Alan Reynolds suggests:
Aside from that odd remark about what some nameless supply-siders like to claim, Mr. Mankiw simply restated what real supply-siders did claim. He emphasized that higher (marginal) tax rates reduce work effort and cause other inefficient distortions. He added that higher tax rates also reduce the tax base: People respond to higher tax rates by taking it easy or figuring out ways to report less taxable income. This used to be called “the Laffer Curve” but now goes by the more respectable name of “taxable income elasticity.”
I’d be fine with this suggestion – just so we are talking about fiscally neutral changes in fiscal policy. I trust Mr. Reynolds also realizes what Greg Mankiw and I tend to agree on – there is indeed a crowding-out effect when certain politicians (say Ronald Reagan or George W. Bush) try to promise a free lunch where one can cut taxes without cutting government spending. Mr. Reynolds continues with something that is simply not true:
No economist ever claimed all taxes are so distortionary that increasing any tax rate would reduce revenue. Art Laffer never said that. Bob Mundell never said that. Larry Lindsey, Larry Kudlow, Paul Craig Roberts, Steve Entin and Bruce Bartlett never said that. I never said that.

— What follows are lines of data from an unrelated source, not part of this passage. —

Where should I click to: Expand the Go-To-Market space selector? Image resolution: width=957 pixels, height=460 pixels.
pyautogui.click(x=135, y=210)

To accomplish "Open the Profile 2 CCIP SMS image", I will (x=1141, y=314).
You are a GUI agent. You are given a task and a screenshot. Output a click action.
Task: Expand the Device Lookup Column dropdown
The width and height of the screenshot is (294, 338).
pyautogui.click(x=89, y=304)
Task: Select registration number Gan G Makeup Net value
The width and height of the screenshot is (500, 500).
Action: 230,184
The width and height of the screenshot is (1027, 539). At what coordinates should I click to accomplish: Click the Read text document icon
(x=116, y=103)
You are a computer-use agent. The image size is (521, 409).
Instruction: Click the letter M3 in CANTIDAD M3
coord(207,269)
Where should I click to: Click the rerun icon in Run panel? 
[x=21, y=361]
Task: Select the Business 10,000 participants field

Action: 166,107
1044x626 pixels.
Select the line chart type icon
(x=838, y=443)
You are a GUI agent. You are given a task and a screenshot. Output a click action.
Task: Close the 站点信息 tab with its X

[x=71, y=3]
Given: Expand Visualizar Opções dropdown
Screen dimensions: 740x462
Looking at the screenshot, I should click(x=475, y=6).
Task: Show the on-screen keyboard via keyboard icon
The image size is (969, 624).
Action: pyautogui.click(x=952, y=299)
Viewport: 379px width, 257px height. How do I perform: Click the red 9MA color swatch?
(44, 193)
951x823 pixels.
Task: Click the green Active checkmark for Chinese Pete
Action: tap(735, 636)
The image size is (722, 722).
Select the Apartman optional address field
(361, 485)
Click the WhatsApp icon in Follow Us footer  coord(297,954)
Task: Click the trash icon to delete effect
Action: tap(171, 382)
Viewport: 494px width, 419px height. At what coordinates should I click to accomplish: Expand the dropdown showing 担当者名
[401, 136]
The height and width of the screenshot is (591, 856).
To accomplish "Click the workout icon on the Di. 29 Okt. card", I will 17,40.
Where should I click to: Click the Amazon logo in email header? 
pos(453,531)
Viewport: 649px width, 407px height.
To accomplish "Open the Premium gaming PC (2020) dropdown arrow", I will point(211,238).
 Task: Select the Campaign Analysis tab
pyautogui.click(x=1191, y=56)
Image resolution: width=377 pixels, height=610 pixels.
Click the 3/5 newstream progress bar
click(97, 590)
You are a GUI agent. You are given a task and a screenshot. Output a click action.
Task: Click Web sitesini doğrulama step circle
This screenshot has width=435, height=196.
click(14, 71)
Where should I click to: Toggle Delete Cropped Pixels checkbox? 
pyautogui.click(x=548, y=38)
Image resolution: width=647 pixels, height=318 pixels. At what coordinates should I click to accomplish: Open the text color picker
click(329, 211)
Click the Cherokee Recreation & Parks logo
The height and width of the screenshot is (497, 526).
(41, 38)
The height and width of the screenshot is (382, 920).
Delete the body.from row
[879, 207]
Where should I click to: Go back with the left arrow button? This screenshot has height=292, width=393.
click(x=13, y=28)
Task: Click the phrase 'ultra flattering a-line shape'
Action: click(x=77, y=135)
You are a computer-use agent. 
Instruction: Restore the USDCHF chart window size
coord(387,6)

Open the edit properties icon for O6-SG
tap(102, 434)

Maybe Mundell, Bartlett, or Reyonlds never said there was a free lunch. I don’t know Steven Entin but I do know Lawrence Kudlow and Art Laffer have often implied a free lunch. Reynolds may grow weary of people accusing him of practicing free lunch economics, but I grow weary of the Lafferites one day saying there is a free lunch and then the next day denying what they just said.